WYMAGANIA>
Wypisz bez zmian wiersze od tego, który zawiera „Given: Tick the”, do samego końca wpisów, z obydwoma krańcowymi wierszami włącznie. Obrazy pomiń w odpowiedzi.

POKAZANE WPISY>

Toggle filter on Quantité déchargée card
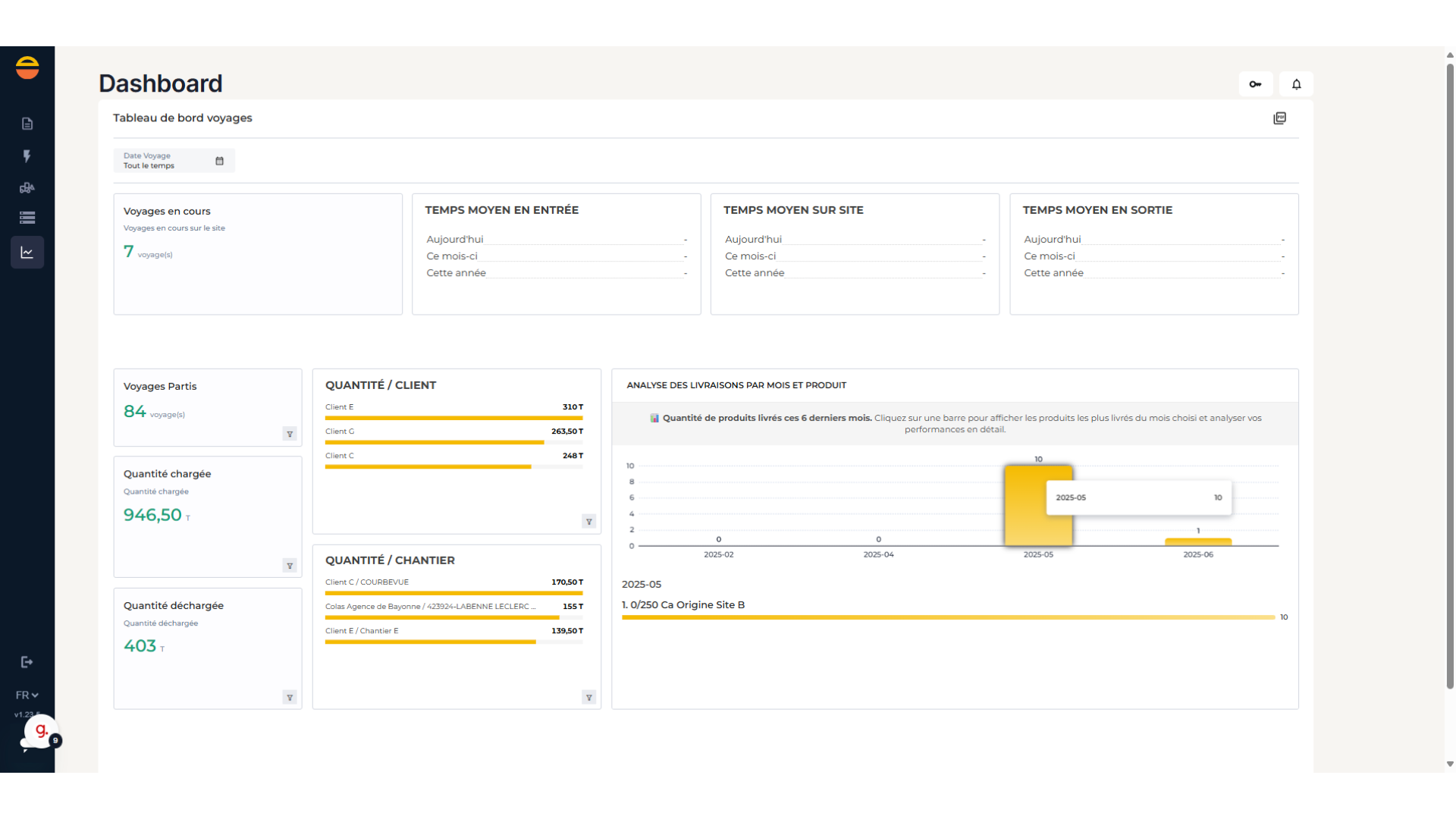 290,698
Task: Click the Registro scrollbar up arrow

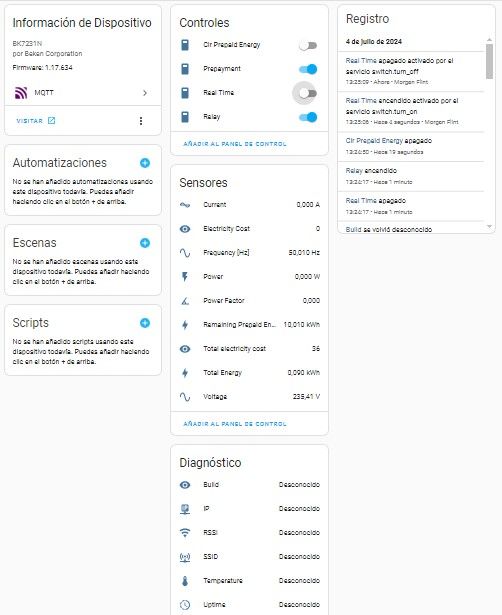Action: click(x=489, y=40)
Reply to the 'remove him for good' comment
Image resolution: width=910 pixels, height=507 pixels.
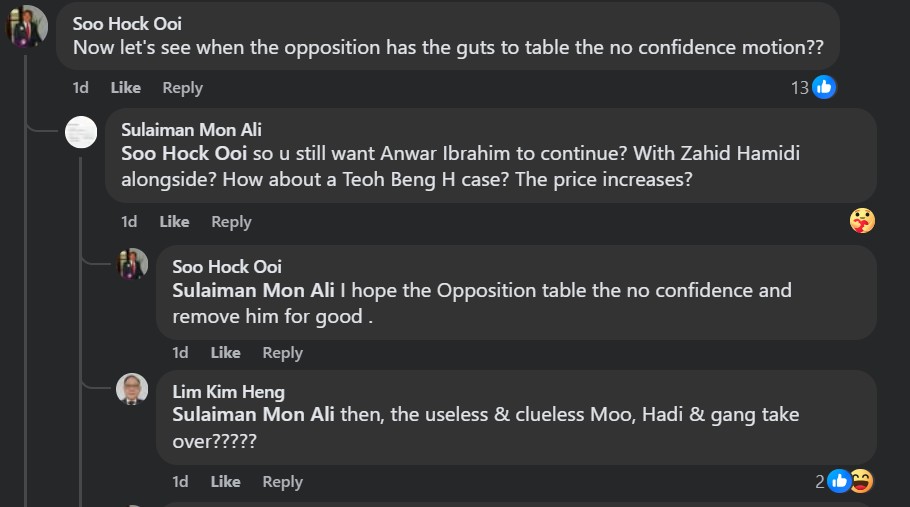282,353
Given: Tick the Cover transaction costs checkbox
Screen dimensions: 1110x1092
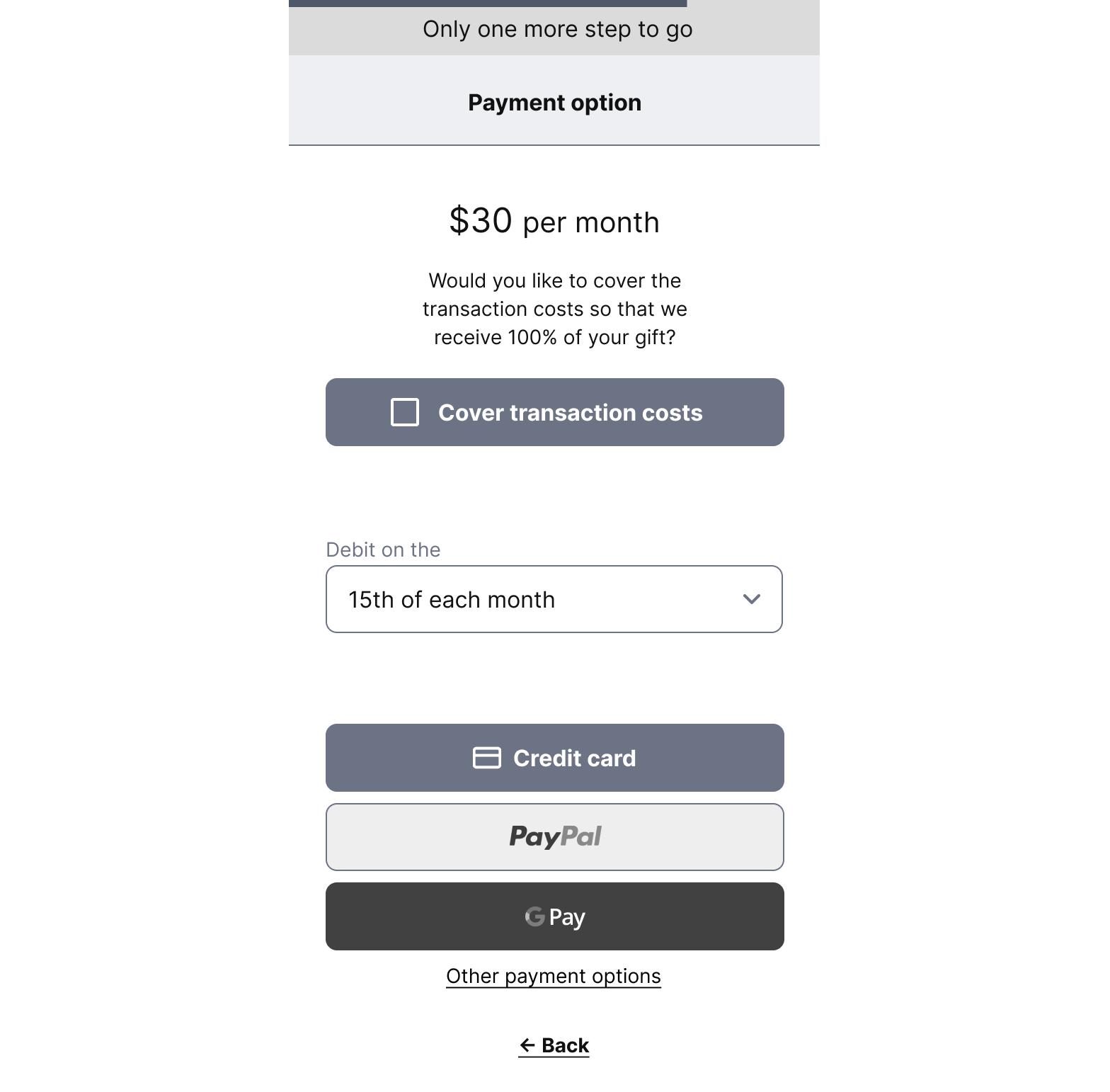Looking at the screenshot, I should pos(405,412).
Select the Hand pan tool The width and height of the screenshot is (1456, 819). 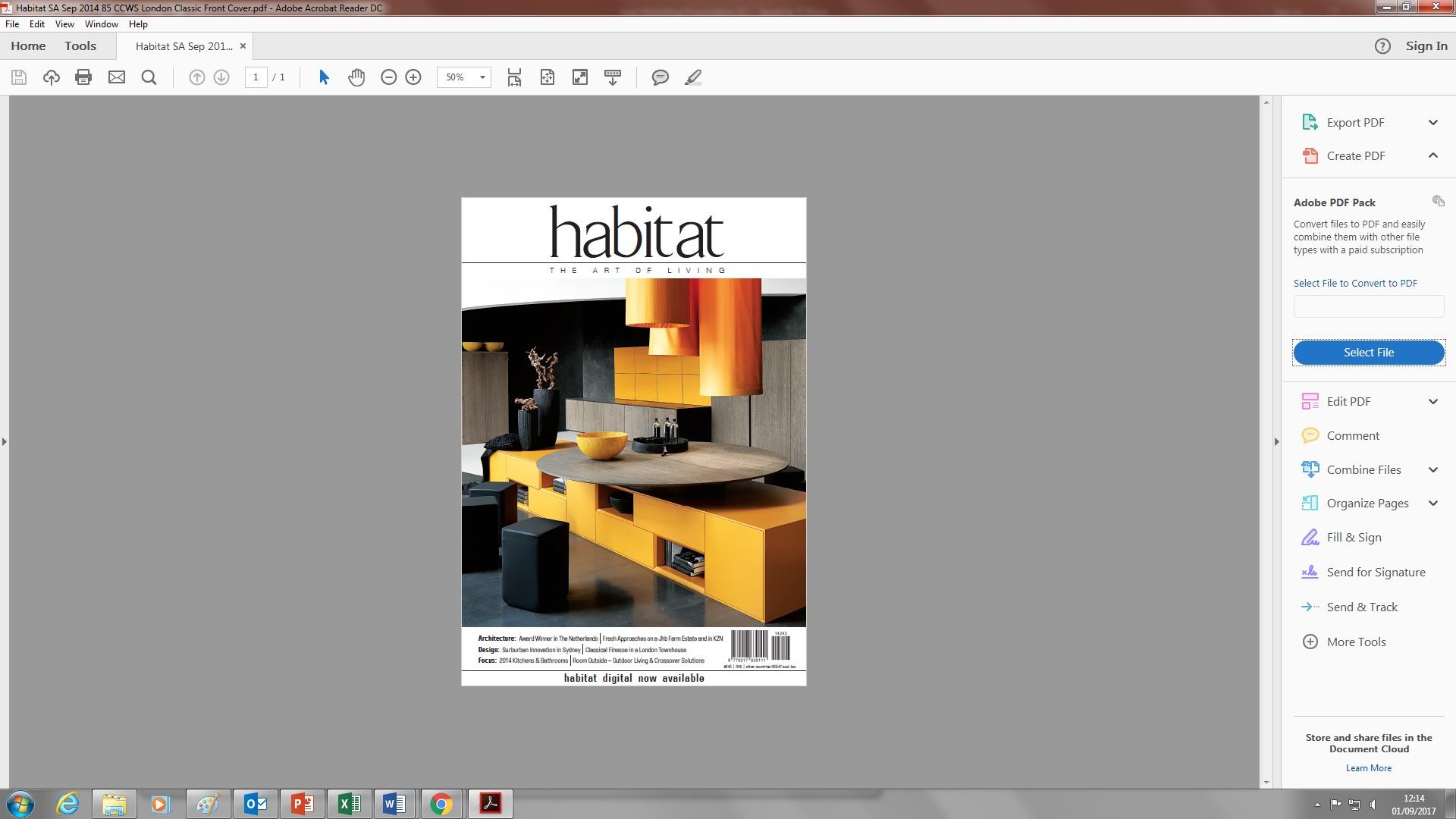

ROZWIĄZANIE ZADANIA>
Given: Tick the Cover transaction costs checkbox
Screen dimensions: 1110x1092
Looking at the screenshot, I should pos(405,412).
Select the Hand pan tool The width and height of the screenshot is (1456, 819). 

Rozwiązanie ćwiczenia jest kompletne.